What needs to be done: Show the lines of the material that contain the word "Locate".
----
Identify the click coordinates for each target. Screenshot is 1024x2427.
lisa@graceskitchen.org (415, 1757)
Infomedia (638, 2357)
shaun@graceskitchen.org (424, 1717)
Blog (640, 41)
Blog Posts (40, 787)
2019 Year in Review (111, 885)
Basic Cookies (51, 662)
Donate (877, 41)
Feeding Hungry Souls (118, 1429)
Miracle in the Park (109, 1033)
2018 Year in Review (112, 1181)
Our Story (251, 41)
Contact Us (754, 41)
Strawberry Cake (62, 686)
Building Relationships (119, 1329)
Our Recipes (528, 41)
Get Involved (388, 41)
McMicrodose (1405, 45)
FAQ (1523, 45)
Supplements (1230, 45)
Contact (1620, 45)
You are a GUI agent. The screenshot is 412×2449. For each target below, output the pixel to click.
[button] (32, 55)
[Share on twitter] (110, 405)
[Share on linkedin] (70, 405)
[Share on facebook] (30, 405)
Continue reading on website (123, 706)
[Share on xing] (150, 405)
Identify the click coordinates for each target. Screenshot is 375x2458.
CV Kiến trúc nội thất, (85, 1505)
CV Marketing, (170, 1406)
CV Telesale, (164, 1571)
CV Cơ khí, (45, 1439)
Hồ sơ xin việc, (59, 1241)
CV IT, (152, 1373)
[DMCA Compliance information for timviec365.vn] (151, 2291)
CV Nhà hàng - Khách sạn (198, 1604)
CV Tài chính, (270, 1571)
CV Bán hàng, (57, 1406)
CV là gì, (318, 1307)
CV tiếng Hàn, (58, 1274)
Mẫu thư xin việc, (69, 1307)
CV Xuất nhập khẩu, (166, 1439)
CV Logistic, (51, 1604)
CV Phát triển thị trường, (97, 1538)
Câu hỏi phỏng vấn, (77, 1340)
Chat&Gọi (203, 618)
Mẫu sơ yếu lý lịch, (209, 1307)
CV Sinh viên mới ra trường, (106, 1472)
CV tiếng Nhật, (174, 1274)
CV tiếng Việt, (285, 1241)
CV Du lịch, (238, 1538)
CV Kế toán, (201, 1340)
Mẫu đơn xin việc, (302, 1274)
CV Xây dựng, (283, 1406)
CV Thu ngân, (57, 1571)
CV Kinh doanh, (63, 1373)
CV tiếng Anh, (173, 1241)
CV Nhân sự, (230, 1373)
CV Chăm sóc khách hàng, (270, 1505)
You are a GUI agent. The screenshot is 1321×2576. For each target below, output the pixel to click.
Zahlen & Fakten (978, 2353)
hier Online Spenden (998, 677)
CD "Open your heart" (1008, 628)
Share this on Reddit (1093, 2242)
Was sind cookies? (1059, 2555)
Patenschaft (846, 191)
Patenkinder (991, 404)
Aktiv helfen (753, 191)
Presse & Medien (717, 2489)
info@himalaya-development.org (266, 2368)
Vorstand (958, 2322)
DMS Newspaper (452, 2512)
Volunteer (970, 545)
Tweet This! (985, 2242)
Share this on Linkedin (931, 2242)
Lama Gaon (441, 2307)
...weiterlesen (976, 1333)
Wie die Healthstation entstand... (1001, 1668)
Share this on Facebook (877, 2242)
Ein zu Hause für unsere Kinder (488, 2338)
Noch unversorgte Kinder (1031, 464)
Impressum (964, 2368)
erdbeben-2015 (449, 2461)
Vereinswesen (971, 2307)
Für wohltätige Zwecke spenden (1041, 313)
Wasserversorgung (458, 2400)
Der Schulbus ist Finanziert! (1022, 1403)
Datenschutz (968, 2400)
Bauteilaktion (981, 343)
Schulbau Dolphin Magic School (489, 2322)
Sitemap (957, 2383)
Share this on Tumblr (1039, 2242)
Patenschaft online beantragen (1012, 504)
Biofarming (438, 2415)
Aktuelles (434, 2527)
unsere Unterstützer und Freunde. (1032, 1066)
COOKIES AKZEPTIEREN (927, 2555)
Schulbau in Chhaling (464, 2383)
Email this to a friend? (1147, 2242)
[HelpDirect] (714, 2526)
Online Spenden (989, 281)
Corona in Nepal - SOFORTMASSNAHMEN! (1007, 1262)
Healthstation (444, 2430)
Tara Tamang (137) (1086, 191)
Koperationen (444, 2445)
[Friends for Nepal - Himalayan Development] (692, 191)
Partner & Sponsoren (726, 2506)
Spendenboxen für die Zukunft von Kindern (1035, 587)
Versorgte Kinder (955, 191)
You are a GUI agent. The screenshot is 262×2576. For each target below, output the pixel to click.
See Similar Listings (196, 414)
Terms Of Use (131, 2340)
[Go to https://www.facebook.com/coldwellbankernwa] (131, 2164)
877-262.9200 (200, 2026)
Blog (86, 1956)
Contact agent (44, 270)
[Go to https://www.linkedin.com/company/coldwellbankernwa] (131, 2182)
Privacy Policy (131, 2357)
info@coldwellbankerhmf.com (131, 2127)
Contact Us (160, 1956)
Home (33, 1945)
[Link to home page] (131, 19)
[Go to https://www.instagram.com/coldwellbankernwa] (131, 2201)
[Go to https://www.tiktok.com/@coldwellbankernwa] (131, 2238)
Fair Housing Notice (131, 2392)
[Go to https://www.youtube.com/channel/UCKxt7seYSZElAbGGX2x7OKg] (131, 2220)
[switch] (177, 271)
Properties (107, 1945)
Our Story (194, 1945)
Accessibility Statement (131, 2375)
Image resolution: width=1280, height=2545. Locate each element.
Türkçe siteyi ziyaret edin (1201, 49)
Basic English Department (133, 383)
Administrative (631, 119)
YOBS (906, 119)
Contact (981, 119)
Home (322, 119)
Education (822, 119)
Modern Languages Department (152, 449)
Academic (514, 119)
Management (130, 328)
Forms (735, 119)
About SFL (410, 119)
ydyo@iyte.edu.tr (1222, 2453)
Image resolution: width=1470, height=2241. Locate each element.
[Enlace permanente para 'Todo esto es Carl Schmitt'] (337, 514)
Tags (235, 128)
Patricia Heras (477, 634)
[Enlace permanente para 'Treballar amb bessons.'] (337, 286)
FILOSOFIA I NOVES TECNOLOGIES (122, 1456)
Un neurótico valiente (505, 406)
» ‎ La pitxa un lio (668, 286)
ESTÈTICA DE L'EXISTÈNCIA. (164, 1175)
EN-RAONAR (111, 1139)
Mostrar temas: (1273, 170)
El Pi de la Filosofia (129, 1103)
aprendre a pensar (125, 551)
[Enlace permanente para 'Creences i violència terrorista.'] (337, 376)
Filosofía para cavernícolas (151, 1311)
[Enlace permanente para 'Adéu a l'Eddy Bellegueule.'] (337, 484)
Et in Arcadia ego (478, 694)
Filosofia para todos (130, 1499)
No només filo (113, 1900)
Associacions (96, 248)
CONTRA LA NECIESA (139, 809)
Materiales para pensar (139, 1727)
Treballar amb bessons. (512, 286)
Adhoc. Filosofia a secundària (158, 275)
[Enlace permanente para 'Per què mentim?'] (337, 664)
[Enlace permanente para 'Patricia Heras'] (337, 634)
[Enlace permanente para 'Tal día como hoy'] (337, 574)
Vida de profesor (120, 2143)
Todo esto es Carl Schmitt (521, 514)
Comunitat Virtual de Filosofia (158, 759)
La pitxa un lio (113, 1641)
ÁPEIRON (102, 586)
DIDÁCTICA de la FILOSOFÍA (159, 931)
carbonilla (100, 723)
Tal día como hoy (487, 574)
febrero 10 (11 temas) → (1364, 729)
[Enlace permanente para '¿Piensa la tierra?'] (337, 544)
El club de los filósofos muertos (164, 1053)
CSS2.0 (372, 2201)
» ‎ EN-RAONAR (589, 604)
----
Output of the task:
Image resolution: width=1280, height=2545. Locate each element.
Image resolution: width=1470, height=2241. Locate each element.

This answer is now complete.